Depuis le début de l’année les observateurs ont pu remarquer l’amaigrissement de la plage de Saint-Gilles, des éboulements importants -accès 28 à la Paterne et 29 à Kerlo- ainsi que l’émergence d’une bande de marne argileuse. Heureusement, le pied de dune a été épargné par la tempête Ciara du week-end du 8 et 9 février.

Amaigrissement de la dune

Ces dépôts sont fort ressemblants au bri du marais. Si tel est le cas, ils correspondent à des dépôts en milieu calme  dans un ancien marais , protégé à l’époque par la dune qui était entre 50 et 200 m plus au large.  

Interrogé par nos soins, l’historien chercheur Johan Vincent -qui est également membre du CPNS- rapporte qu’à partir des travaux de Marcel Baudouin et les quelques études sur la question, il était « arrivé à une moyenne annuelle du recul du rivage de la Grande Plage d’environ un demi-mètre. »1 Mais cette donnée est à relativiser tient à préciser Johan Vincent : « ce n’est évidemment pas régulier et le fonds documentaire manuscrit de Marcel Baudouin et les rapports des administrations ne présentaient pas de relevés et encore moins de relevés géopositionnés. »

Il serait donc intéressant de retrouver des informations sur la position de la dune à l’époque gallo-romaine. Avis aux historiens ! A défaut, la régression- transgression flandrienne expliquera ce phénomène. 

Pour Michel Chevalier, géologue et administrateur du CPNS : « L’échelle de temps est importante car elle va indiquer à quelle vitesse, a reculé la dune. La dune actuelle a donc migré d’une position au large  vers  sa position actuelle. Cette remarque vaut aussi bien pour les dunes de St Gilles que celles de Brétignolles, qui petit à petit, s’enfoncent dans les terres. 

La question suivante est donc : dans combien de temps la dune viendra  boucher le canal du Jaunay ? Avec la montée de la mer, cela sera peut être de l’ordre de décennies…. »

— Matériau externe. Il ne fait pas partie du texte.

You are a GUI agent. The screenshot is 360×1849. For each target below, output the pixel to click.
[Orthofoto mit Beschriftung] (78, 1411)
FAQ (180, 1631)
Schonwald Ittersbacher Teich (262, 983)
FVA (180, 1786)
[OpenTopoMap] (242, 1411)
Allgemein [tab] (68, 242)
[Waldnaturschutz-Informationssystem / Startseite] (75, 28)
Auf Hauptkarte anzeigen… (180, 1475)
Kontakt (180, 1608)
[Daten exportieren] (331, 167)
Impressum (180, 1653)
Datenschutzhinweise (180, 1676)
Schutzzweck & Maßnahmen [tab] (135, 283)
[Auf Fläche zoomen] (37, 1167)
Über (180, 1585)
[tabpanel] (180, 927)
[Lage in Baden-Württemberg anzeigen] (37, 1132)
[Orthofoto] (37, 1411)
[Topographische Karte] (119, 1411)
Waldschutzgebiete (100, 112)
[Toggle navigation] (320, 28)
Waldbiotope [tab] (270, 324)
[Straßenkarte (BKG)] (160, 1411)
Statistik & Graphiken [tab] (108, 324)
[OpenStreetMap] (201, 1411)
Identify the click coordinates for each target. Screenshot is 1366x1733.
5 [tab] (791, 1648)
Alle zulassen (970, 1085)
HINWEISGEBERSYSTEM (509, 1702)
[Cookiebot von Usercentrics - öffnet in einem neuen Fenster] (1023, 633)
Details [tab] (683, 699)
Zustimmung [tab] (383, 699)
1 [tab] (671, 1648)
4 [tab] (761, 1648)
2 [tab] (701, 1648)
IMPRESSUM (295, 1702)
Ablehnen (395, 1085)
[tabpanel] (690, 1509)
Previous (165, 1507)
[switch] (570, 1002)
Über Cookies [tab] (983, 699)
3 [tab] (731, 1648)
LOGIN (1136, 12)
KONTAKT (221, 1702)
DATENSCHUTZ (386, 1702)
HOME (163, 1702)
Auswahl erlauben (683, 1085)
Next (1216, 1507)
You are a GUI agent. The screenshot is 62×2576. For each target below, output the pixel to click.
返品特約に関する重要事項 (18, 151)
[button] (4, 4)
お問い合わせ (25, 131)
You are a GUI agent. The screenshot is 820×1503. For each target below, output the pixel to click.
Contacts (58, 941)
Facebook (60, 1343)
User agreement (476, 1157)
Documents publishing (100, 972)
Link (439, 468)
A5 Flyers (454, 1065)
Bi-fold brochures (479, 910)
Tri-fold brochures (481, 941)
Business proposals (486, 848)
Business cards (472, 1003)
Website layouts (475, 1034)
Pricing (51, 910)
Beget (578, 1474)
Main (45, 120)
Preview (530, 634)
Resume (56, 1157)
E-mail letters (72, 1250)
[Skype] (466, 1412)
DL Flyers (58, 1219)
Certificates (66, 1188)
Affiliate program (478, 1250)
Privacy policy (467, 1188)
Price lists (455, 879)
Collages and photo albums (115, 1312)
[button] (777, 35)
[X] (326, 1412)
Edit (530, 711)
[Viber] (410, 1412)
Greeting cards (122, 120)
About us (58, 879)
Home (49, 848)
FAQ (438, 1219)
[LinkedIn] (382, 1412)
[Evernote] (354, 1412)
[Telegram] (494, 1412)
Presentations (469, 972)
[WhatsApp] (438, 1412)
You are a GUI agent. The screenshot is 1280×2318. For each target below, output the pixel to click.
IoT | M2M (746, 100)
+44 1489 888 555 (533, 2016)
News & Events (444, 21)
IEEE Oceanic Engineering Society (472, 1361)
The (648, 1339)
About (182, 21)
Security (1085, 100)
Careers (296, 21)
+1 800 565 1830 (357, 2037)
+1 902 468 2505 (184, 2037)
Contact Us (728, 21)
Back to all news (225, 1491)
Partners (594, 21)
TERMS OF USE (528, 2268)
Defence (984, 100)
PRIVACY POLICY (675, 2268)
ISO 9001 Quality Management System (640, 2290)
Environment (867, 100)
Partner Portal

Cette remarque consignée dans le registre d’enquête publique du projet de port de Brétignolles n’a pas été prise en compte.  Sans être pessimiste,  le lambeau de dune restant va disparaitre rapidement et venir ensabler le port. La dune devra alors être remplacée par une digue en béton ! On n’imagine pas les coûts induits par la nécessité de protection !

 

Les administrateurs du CPNS interpellent les décideurs :  

« Il est primordial d’engager une étude pour identifier ces dépôts ,

et mesurer leur extension sur le plateau continental. » 

 

Michel Chevalier qui est à l’origine de la découverte du fleuve Yprésis en Vendée Bretagne conclut : « ce phénomène est courant et bien connu. Le seul problème est que l’homme moderne est prêt à oublier et à nier ces phénomènes naturels. Son intérêt immédiat est plus important. »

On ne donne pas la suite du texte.